* [WHAT IS REQUIRED]:
Starting with the line that contains "Given: Open the taskbar open windows dropdown" and going on through the end of the records, rewrite those lines with "Viewport" swapped for "Window size" and nothing else altered. Leave the pictures out of your answer.

Entries on target coordinates:
########################################

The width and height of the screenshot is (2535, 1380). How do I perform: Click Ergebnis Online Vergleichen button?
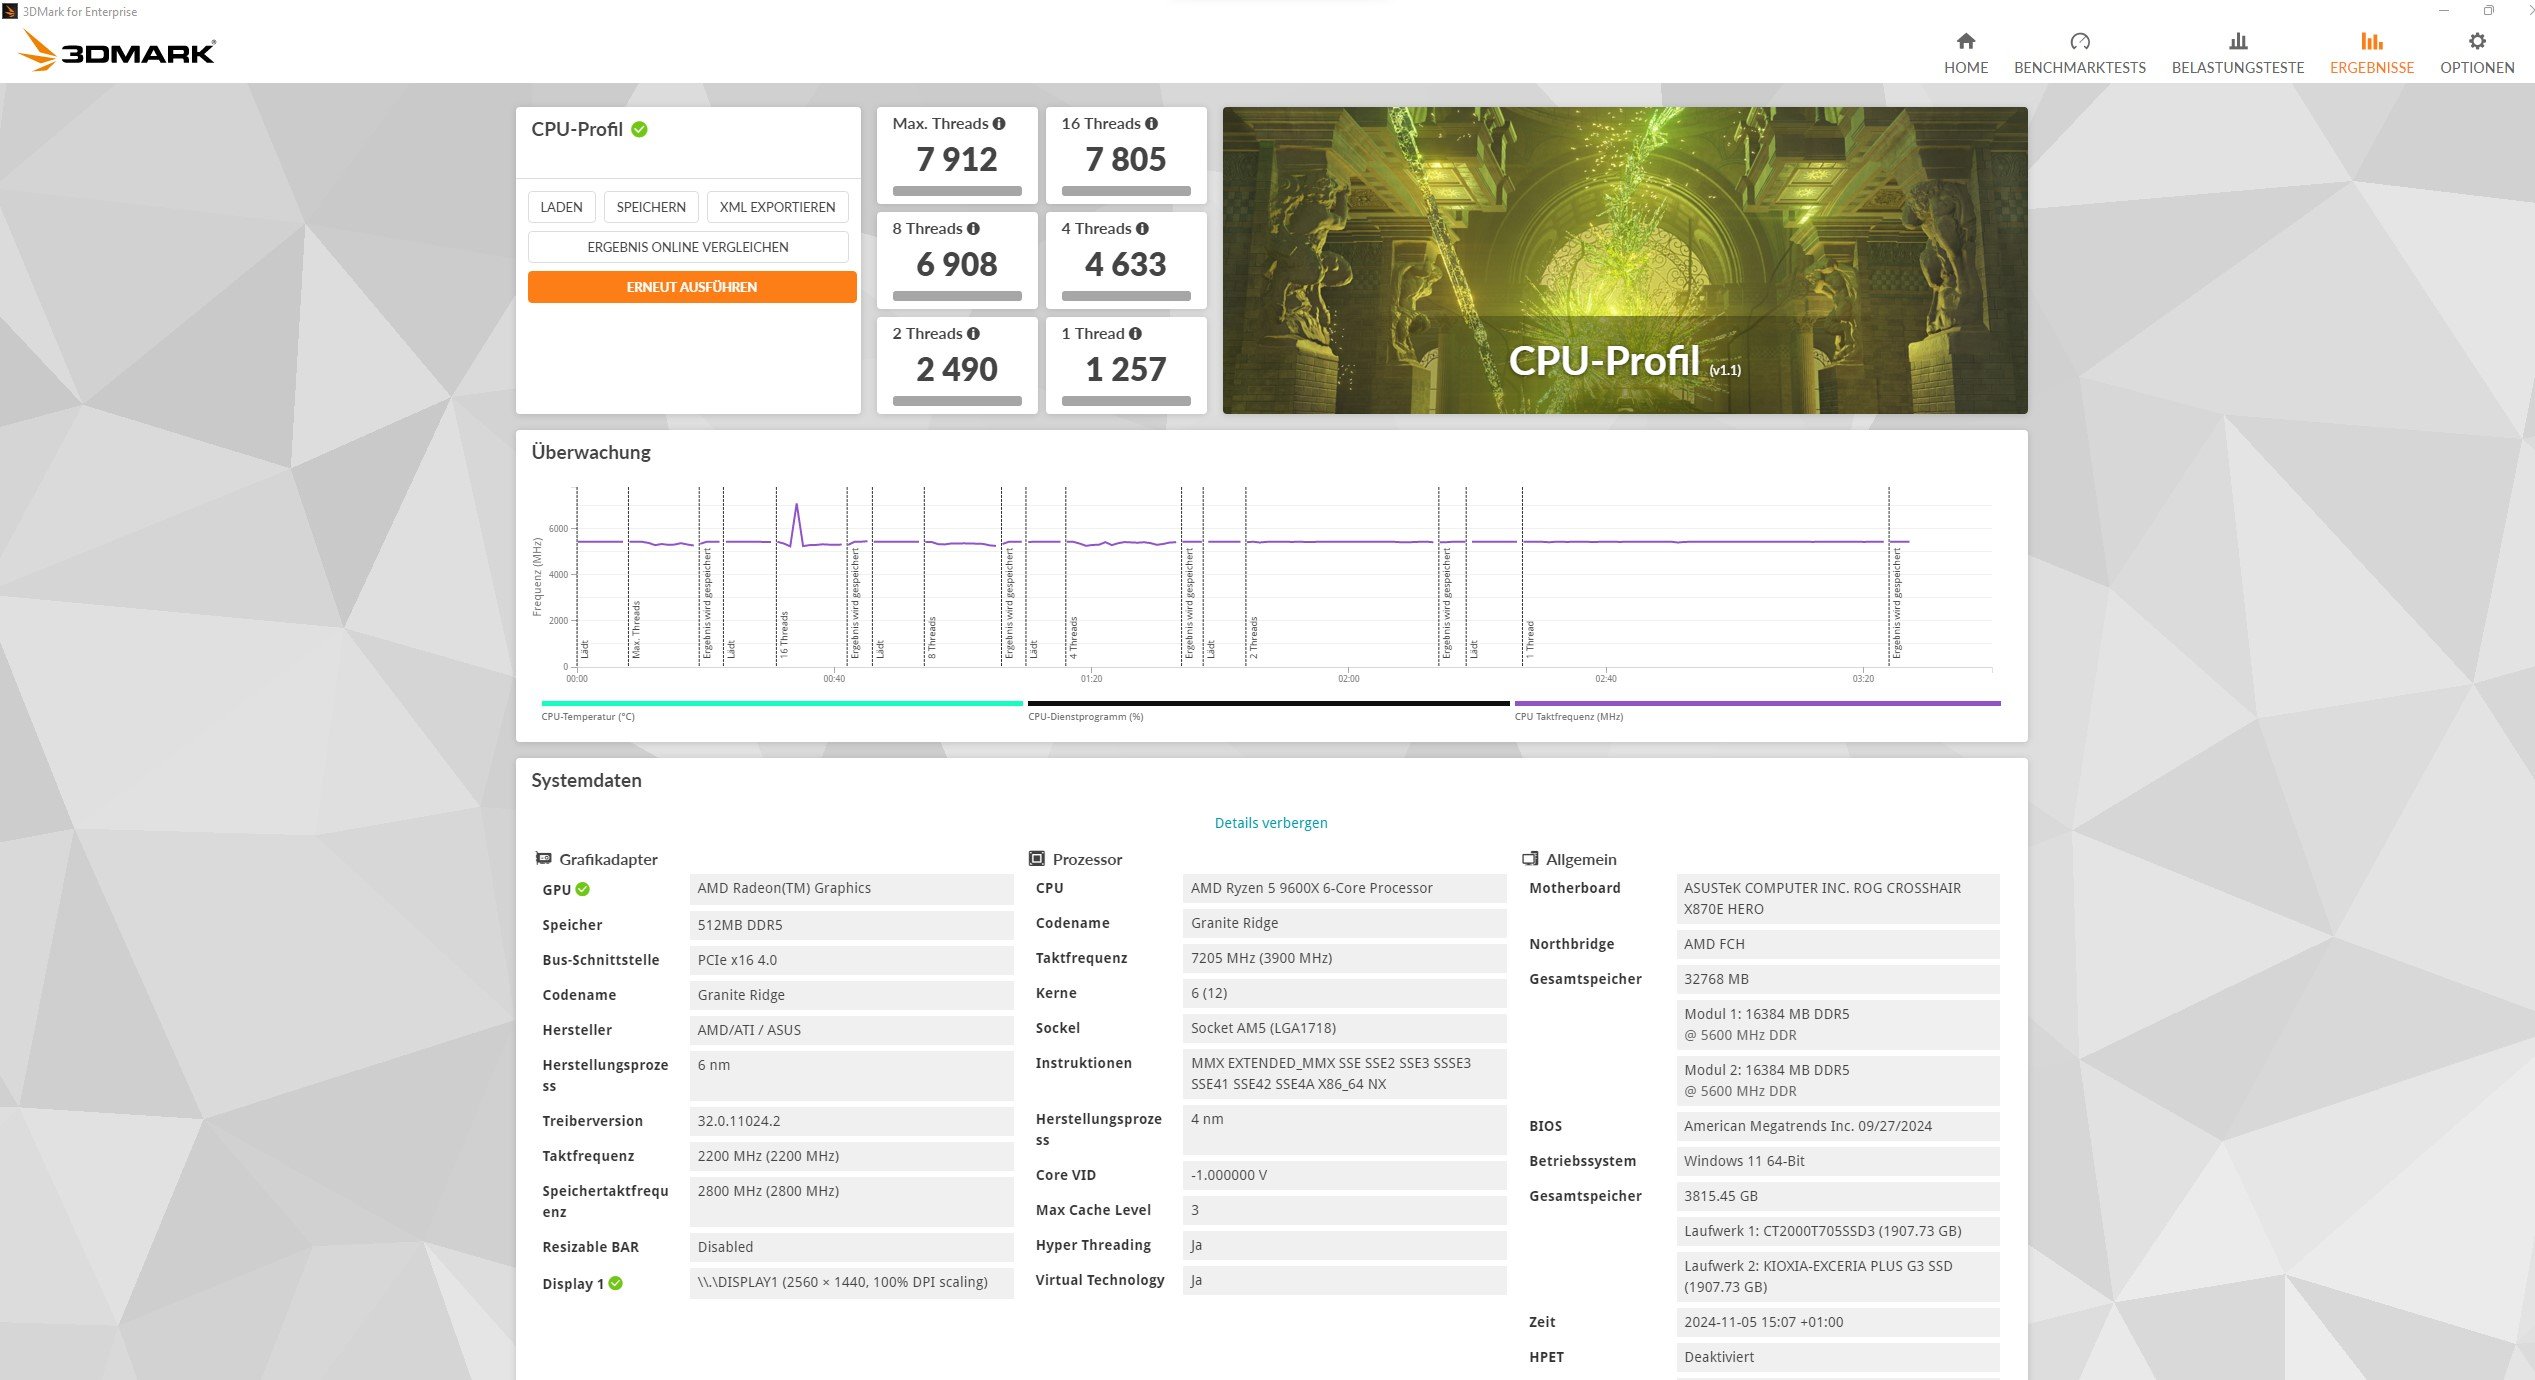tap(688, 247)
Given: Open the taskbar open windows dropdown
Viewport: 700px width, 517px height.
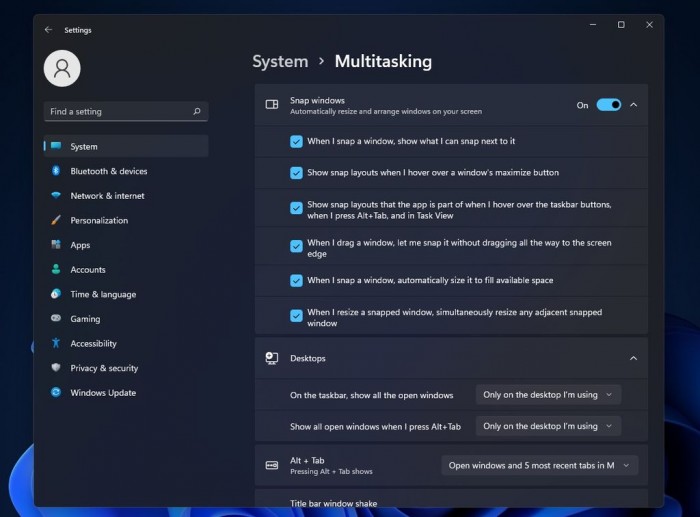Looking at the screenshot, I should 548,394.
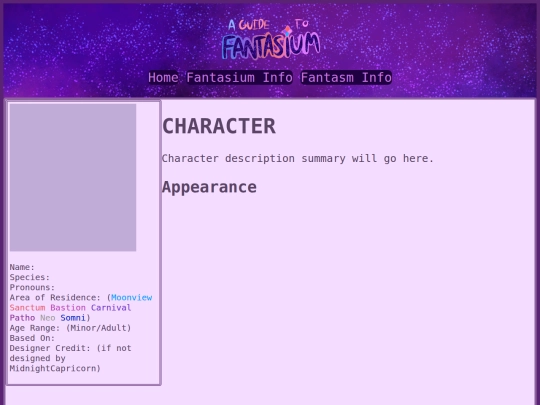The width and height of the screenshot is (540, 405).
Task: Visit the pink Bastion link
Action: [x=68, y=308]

########################################

* [FULL SOLUTION]:
Given: Open the taskbar open windows dropdown
Window size: 700px width, 517px height.
Looking at the screenshot, I should 548,394.
The width and height of the screenshot is (540, 405).
Task: Visit the pink Bastion link
Action: [x=68, y=308]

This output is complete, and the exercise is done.